-- Work to be completed --
Only one stretch of the records below is wanted: the lines from the one holding "December 2017 (470, 1893)" through the one holding "May 2024 (457, 832)". Return it exactly, both ends included.
START Extracted information
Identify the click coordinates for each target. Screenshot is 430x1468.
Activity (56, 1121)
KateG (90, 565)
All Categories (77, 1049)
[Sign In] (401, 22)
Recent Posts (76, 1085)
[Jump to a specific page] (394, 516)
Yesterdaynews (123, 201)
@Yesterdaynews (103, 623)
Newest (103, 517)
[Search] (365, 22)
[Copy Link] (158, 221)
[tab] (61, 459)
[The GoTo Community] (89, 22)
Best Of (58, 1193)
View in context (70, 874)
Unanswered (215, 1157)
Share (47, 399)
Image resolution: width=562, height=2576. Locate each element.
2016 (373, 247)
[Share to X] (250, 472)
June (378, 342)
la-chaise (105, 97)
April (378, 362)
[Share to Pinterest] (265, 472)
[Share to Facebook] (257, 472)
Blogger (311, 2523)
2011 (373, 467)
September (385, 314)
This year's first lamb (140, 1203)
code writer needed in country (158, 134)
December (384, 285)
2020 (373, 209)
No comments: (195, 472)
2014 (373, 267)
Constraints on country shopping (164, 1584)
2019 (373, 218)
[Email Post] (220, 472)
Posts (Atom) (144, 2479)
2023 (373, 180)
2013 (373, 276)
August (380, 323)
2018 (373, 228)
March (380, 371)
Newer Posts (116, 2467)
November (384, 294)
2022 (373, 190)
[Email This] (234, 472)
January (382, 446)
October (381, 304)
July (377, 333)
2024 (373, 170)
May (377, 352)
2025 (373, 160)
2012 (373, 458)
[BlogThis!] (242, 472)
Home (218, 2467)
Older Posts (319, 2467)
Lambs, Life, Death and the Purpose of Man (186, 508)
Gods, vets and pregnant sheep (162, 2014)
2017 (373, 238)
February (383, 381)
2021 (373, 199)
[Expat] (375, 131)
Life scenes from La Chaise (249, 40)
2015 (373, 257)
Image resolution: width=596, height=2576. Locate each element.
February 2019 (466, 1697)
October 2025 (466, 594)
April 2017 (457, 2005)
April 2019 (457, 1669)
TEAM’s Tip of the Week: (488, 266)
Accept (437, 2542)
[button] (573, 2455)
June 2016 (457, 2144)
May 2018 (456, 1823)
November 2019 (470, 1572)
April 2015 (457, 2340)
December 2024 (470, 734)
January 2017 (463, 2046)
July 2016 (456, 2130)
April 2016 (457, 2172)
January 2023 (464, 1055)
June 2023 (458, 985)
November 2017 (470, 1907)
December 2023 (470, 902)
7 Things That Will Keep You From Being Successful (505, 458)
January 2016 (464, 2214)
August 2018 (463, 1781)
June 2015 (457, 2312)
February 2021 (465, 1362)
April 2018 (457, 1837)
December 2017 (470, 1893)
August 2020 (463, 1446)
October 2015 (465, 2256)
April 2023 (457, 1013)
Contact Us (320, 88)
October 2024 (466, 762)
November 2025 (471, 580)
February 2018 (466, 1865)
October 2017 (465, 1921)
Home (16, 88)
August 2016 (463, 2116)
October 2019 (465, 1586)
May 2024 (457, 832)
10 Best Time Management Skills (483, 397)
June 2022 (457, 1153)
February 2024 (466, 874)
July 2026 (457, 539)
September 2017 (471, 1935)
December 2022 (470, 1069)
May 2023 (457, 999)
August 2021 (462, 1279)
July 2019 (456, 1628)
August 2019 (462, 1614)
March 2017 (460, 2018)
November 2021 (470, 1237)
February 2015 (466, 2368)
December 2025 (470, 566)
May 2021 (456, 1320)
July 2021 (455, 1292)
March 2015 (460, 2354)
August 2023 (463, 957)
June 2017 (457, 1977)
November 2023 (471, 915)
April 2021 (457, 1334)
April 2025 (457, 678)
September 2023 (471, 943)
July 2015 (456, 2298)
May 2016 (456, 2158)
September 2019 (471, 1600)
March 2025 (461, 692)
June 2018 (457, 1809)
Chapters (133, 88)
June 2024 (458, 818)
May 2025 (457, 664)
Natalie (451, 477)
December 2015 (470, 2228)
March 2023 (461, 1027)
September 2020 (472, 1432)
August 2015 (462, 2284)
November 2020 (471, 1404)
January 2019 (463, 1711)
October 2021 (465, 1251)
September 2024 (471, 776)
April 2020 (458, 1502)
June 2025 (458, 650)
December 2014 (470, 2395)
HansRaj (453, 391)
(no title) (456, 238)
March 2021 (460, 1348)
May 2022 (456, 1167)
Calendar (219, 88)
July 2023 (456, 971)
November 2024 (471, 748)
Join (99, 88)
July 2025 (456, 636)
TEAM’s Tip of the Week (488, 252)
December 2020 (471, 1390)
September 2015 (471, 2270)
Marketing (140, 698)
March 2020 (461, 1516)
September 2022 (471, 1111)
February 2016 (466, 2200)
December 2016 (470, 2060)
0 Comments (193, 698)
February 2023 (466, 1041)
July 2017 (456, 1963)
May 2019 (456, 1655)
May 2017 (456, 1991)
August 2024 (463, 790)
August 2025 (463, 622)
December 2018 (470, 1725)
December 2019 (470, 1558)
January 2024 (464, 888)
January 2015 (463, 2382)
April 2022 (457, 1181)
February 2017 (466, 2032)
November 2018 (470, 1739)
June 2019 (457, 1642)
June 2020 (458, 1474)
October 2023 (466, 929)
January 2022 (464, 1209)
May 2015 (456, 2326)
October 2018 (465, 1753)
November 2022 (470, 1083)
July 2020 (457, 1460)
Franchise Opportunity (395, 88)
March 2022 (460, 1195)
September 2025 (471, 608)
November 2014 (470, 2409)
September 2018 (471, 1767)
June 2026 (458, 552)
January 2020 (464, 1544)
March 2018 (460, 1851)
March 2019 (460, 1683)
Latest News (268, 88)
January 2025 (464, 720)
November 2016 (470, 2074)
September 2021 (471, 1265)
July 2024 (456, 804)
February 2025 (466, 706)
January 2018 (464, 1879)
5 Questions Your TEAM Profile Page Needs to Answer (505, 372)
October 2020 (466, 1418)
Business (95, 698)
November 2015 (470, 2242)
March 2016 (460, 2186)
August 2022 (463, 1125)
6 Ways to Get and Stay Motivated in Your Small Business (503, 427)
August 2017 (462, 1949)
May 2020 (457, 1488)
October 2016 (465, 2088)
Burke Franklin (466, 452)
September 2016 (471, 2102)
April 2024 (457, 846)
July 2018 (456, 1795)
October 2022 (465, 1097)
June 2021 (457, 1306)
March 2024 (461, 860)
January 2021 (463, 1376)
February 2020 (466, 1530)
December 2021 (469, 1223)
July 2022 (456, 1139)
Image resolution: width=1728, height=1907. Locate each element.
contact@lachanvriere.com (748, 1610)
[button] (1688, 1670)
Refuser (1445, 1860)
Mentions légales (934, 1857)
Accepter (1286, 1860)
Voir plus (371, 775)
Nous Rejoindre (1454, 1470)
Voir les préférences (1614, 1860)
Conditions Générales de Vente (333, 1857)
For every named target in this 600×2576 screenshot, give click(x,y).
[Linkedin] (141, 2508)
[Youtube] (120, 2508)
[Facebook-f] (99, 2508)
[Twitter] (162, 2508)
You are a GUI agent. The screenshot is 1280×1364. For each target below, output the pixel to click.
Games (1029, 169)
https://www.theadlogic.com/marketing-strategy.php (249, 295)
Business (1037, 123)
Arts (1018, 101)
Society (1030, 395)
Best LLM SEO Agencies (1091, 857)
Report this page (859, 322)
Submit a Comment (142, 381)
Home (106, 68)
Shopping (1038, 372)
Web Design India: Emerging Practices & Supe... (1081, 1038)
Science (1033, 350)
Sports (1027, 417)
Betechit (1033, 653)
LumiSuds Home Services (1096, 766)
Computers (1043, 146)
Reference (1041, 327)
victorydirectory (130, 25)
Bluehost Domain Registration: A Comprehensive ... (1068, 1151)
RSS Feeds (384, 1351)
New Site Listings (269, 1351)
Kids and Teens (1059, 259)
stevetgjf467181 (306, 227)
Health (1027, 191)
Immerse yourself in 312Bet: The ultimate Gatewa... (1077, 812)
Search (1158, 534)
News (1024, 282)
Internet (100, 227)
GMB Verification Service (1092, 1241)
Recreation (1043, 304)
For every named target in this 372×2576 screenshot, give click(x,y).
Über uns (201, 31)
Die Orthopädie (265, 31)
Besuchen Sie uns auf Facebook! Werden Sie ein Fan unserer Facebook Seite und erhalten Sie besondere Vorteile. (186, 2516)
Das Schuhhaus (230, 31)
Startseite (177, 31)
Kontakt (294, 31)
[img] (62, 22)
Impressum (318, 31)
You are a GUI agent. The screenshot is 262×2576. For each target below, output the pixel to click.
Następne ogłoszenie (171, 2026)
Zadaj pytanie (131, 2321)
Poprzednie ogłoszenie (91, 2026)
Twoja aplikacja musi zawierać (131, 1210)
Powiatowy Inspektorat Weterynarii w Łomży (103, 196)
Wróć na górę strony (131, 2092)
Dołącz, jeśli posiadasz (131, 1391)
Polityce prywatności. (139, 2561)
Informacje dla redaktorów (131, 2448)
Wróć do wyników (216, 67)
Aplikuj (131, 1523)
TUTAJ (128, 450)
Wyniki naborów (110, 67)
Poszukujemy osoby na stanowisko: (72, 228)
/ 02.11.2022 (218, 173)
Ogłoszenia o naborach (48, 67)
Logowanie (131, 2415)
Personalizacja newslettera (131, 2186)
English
END Extracted information
-- Written answer --
December 2017 (470, 1893)
August 2020 (463, 1446)
October 2015 (465, 2256)
April 2023 (457, 1013)
Contact Us (320, 88)
October 2024 (466, 762)
November 2025 (471, 580)
February 2018 (466, 1865)
October 2017 (465, 1921)
Home (16, 88)
August 2016 (463, 2116)
October 2019 (465, 1586)
May 2024 (457, 832)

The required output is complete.